» **Exercise requirements**: Give the listing again exactly, omitting its images.

» **Entries provided**:
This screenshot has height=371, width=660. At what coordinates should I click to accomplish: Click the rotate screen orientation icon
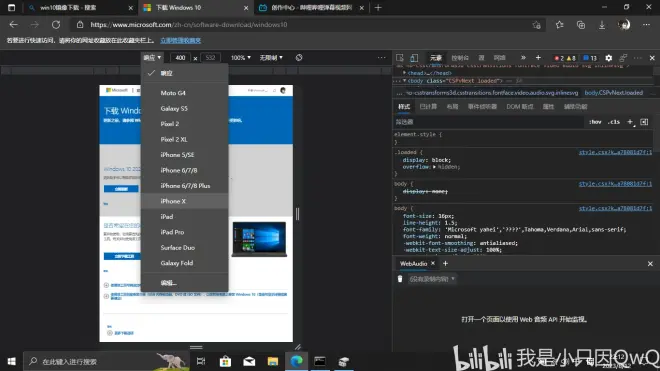pyautogui.click(x=299, y=58)
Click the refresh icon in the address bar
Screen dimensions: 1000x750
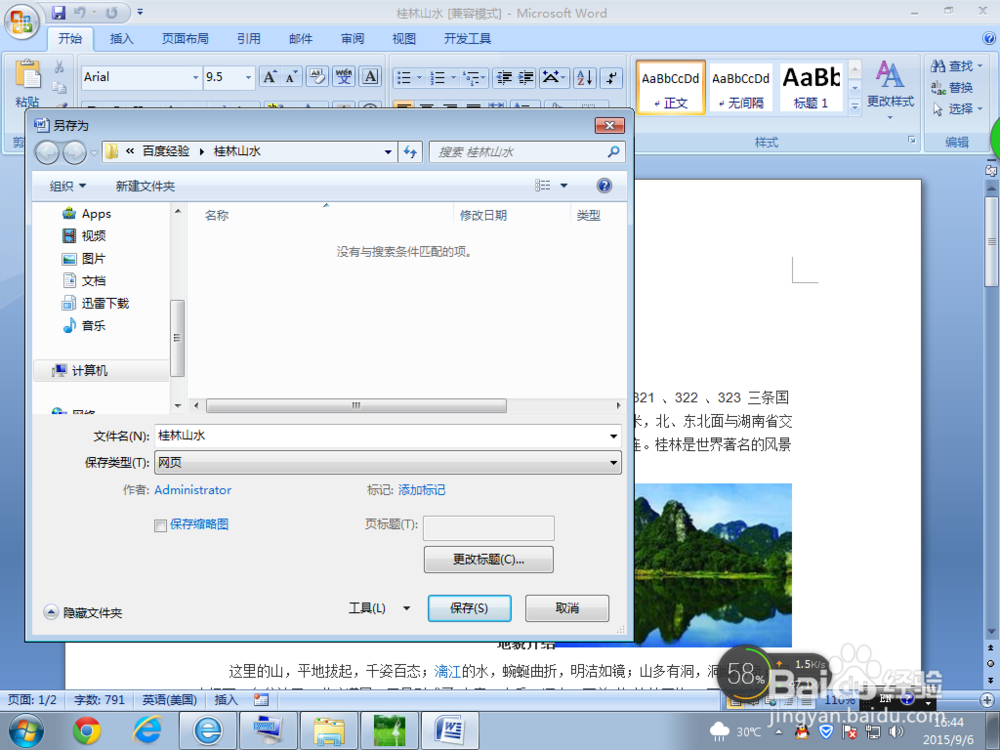click(x=412, y=151)
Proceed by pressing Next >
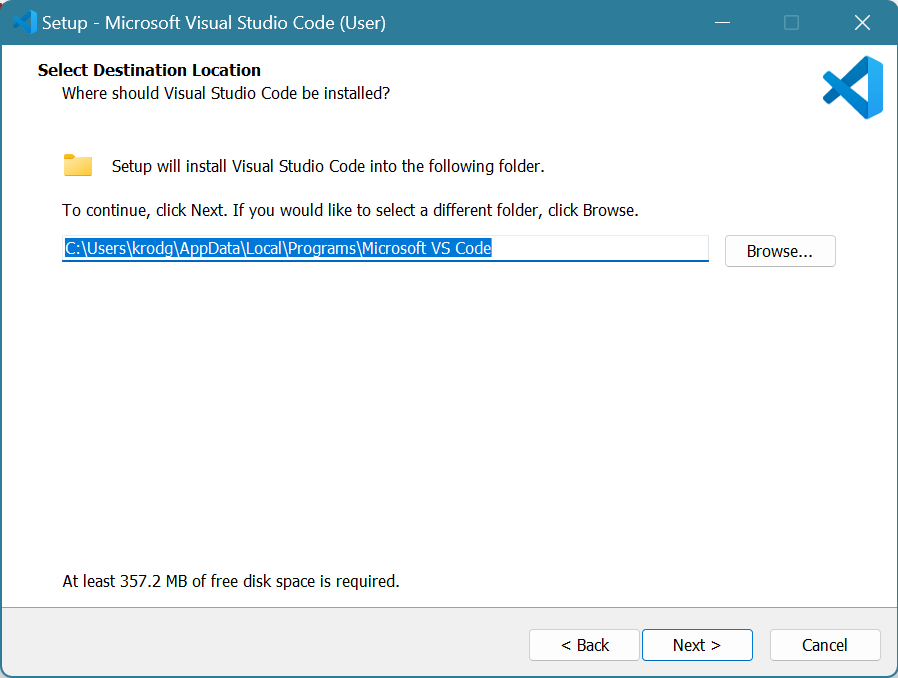 [696, 645]
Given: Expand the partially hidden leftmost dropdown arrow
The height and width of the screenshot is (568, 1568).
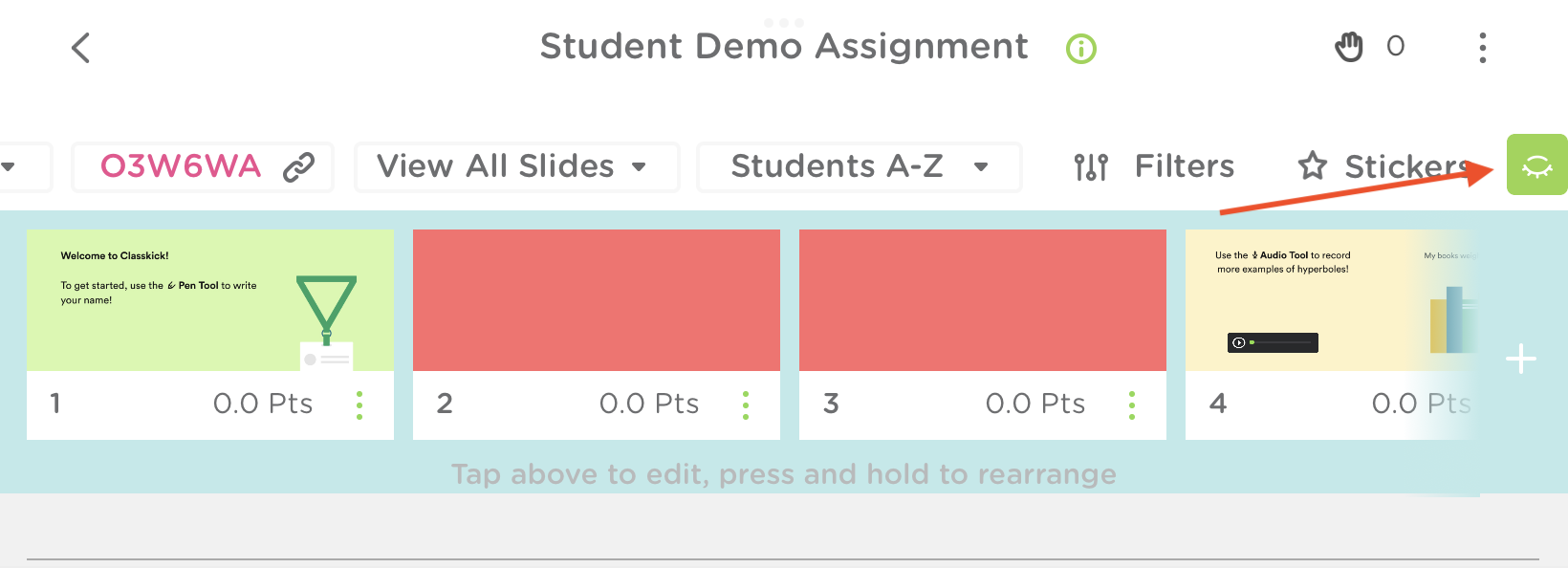Looking at the screenshot, I should pyautogui.click(x=9, y=167).
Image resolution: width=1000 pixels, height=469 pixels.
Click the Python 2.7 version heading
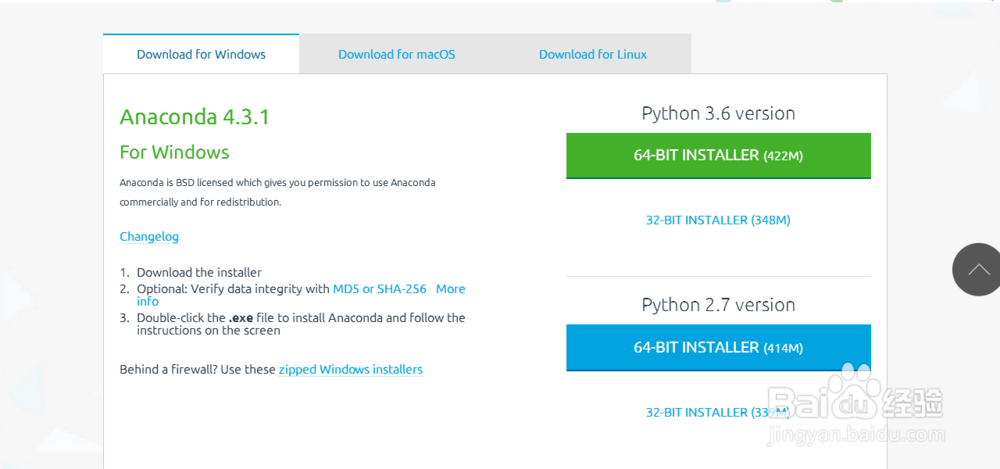718,305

» **The answer**:
This screenshot has height=371, width=660. At what coordinates should I click to accomplish: Click the rotate screen orientation icon
pyautogui.click(x=299, y=58)
Click the refresh icon in the address bar
Screen dimensions: 1000x750
click(x=412, y=151)
Proceed by pressing Next >
 [696, 645]
Given: Expand the partially hidden leftmost dropdown arrow
The height and width of the screenshot is (568, 1568).
Looking at the screenshot, I should pyautogui.click(x=9, y=167).
Image resolution: width=1000 pixels, height=469 pixels.
Click the Python 2.7 version heading
718,305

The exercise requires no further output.